Quand il est arrivé à la Maison du Parc, on le croyait condamné. Il le croyait aussi. La chambre qui s'est libérée pour lui était celle de quelqu'un qui venait de mourir. L'ironie a voulu que ce soit quelqu'un qu'il connaissait. Son chum venait de mourir aussi. Il sentait son coeur tout aussi ravagé que son corps.

À la Maison du Parc, on s'est occupé de lui comme d'un être cher. On l'a nourri, on l'a soigné, on l'a écouté. Tant et si bien que Gilles a défié les pronostics. Il s'est remis à marcher, d'abord avec un déambulateur, puis avec une canne, puis sans rien. Il a pu quitter la Maison du Parc pour vivre dans un HLM. Il ose même rêver un peu. Partir en voyage, par exemple, pour la première fois de sa vie.

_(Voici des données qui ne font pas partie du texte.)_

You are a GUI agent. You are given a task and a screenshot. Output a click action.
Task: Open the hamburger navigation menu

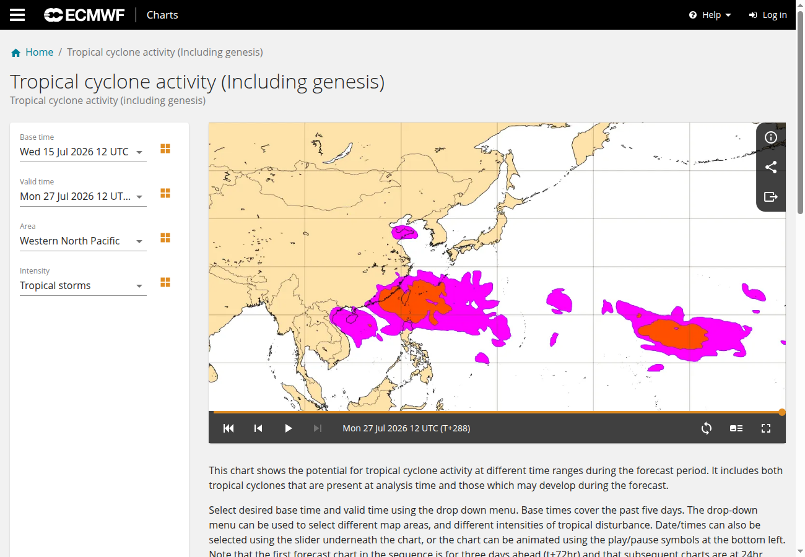click(x=17, y=15)
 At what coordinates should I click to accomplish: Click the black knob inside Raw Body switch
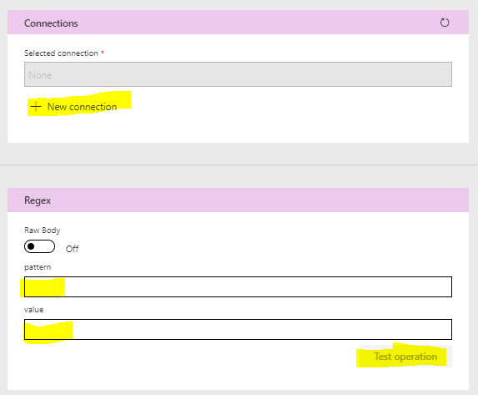click(31, 246)
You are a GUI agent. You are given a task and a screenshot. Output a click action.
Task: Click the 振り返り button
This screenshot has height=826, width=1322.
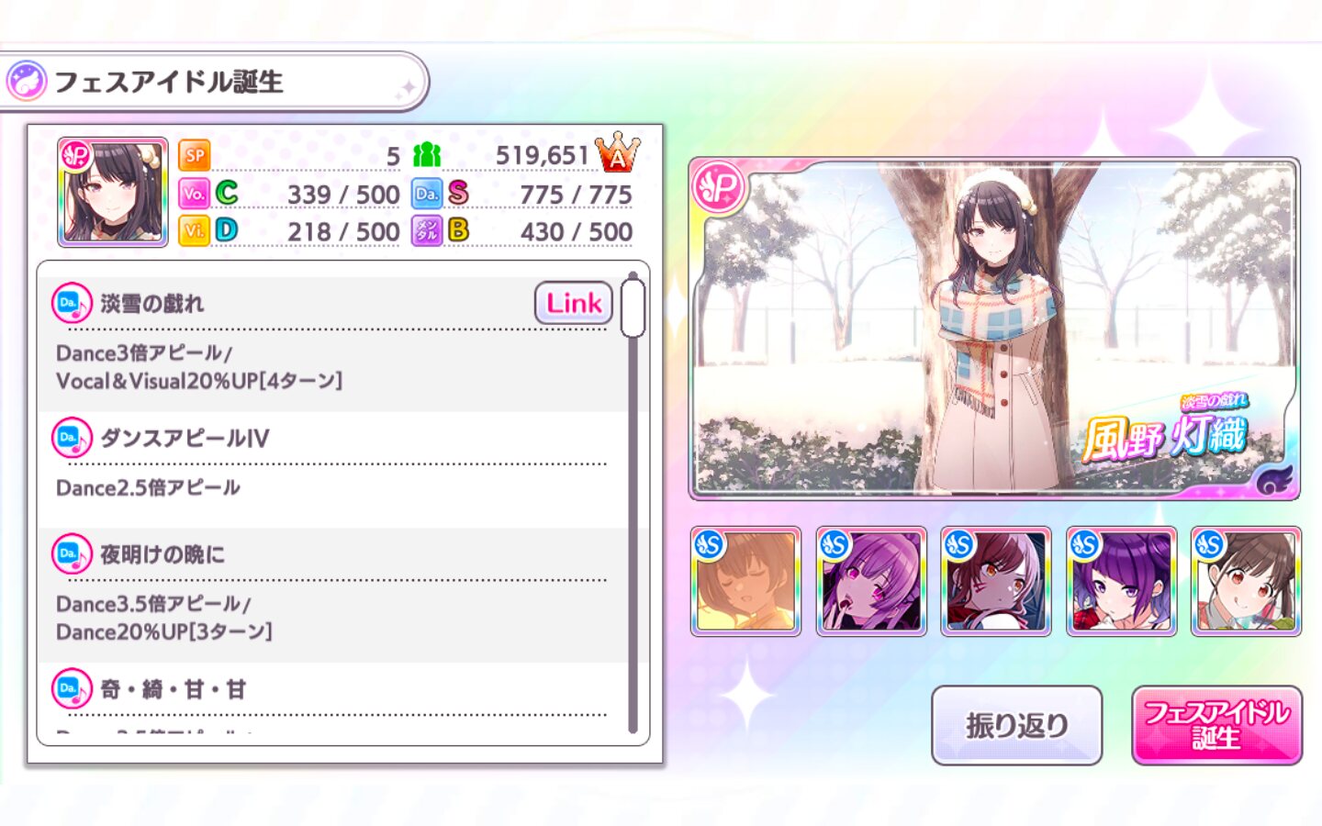point(1016,725)
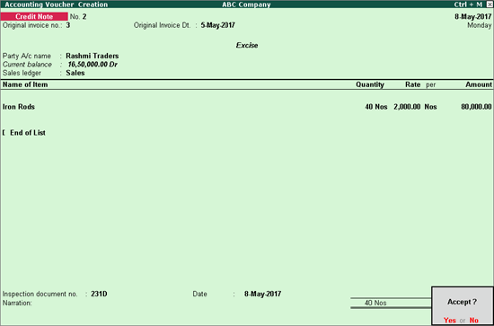494x326 pixels.
Task: Select End of List entry
Action: [x=28, y=133]
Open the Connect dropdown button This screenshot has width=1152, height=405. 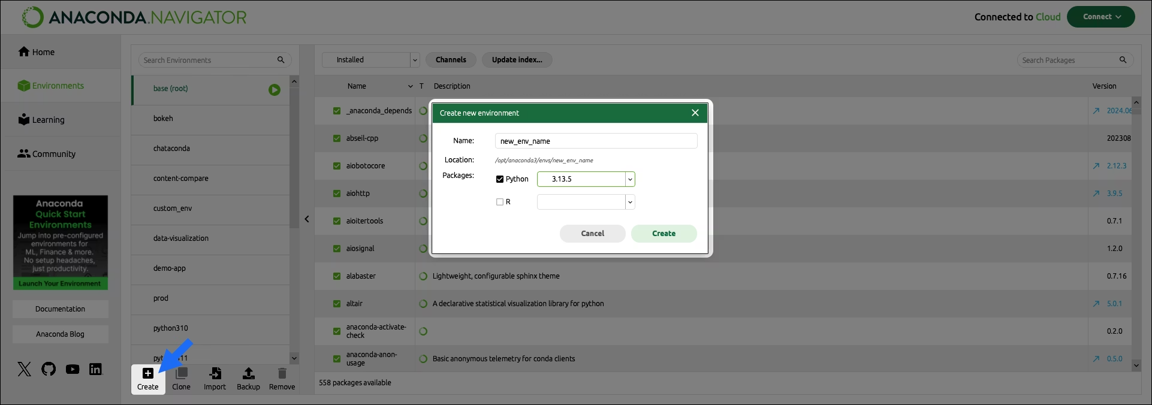(x=1100, y=17)
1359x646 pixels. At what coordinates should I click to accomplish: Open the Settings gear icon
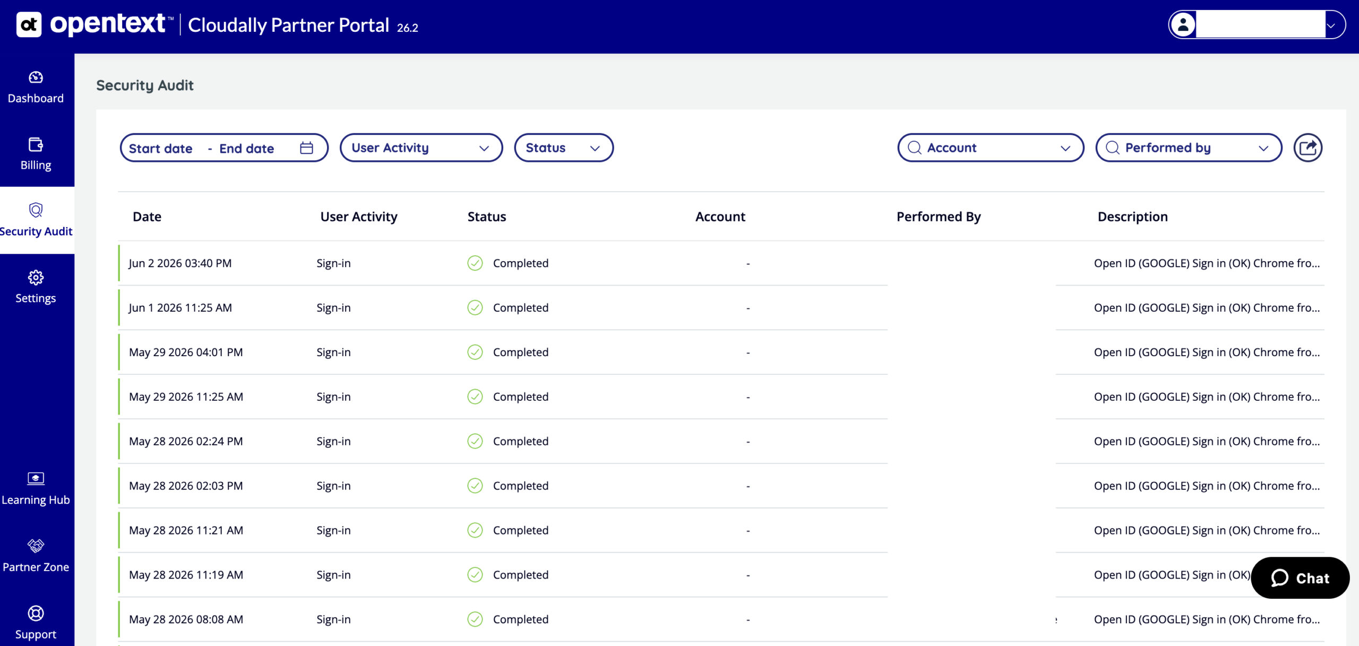tap(36, 278)
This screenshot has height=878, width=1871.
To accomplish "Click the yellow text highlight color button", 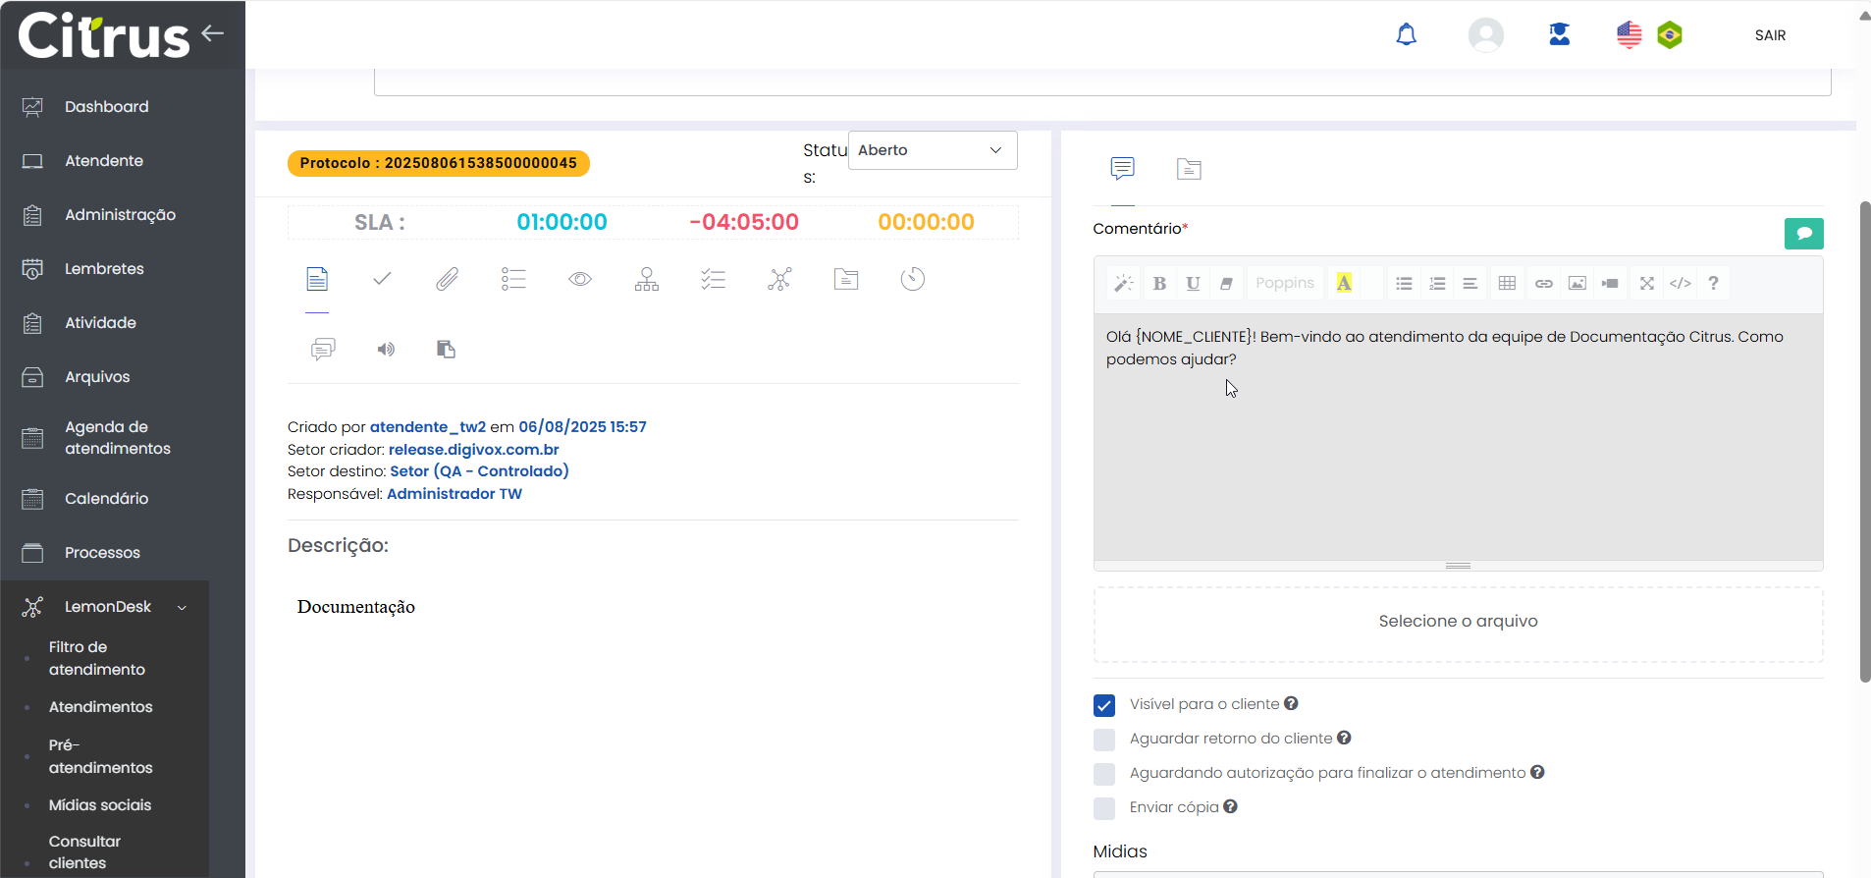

Les médecins lui interdisent de parler de miracle, mais il se sent bel et bien comme un miraculé. Et il sent qu'il doit ce miracle aux gens dévoués qui portent la Maison du Parc à bout de bras. Il sait que, quoi qu'il arrive, cette maison ne le laissera jamais tomber. Il sait qu'il y est à l'abri des préjugés toujours tenaces, 30 ans après la découverte du virus. Il sait qu'il ne mourra pas seul.

Ce n'est pas vrai que l'on ne meurt plus du sida, dit-il. Il en a vu plusieurs tomber avant lui. «Mais le fait de savoir que je vais bien mourir me permet de mieux vivre.»